Toen God Zijn Zoon naar de aarde zond kwam Hij als Mensenzoon, maar tegelijkertijd ook als Gods zoon. Hij werd mensenzoon, omdat Hij uit Maria geboren werd, en Hij kwam als Gods zoon, omdat Hij niet door een man, maar door Gods Geest verwekt werd. Hij leek in alles op de mensen, maar ook op God Zijn Vader. Hebreeën 1:3 vertelt ons dat ‘Hij de afstraling van Gods heerlijkheid was en de afdruk van Gods wezen’. Als mens nam de eeuwige Godszoon een menselijk lichaam aan om met ons mee te kunnen voelen, maar wat nog veel belangrijker is, om als slachtoffer te kunnen dienen (Hebreeën 10:5-7). Als Godszoon was Hij zonder zonde en was Hij volkomen rein.

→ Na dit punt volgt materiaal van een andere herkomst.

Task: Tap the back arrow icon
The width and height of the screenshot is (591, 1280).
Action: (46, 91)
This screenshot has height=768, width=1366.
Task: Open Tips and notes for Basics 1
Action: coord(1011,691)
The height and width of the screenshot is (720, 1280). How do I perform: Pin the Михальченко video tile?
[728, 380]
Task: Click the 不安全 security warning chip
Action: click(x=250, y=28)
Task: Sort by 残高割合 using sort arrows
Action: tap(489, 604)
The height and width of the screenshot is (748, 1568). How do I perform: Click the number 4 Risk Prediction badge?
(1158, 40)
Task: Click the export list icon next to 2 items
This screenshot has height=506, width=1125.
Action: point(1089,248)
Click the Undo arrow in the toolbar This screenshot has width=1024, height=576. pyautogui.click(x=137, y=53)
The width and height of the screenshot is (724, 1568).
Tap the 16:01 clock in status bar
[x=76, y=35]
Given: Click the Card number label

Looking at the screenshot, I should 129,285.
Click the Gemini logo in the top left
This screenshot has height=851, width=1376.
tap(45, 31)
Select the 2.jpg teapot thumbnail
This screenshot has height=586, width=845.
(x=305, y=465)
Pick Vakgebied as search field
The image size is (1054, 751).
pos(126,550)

De drie-eenheid is- en blijft voor ons een ondoorgrondelijk onderwerp. Het is een drie-enig God Die Zich in het Oude Testament als God de Vader- in de Evangeliën als God de Zoon- en in het Nieuwe Testament als God de Geest openbaart. En net zoals bij de eerste schepping, brengt ook deze Goddelijke drie-eenheid de nieuwe schepping voort, waarvan God de Vader de ontwerper is, God de Zoon het werk volbracht heeft en God de Heilige Geest het leven eraan gegeven heeft.
Zo kan Hij als de verheerlijkte Mensenzoon nu aan Gods rechterzijde zitten en zullen wij straks als verheerlijkte kinderen Gods met Hem op Zijn troon zitten (Openbaring 3:21).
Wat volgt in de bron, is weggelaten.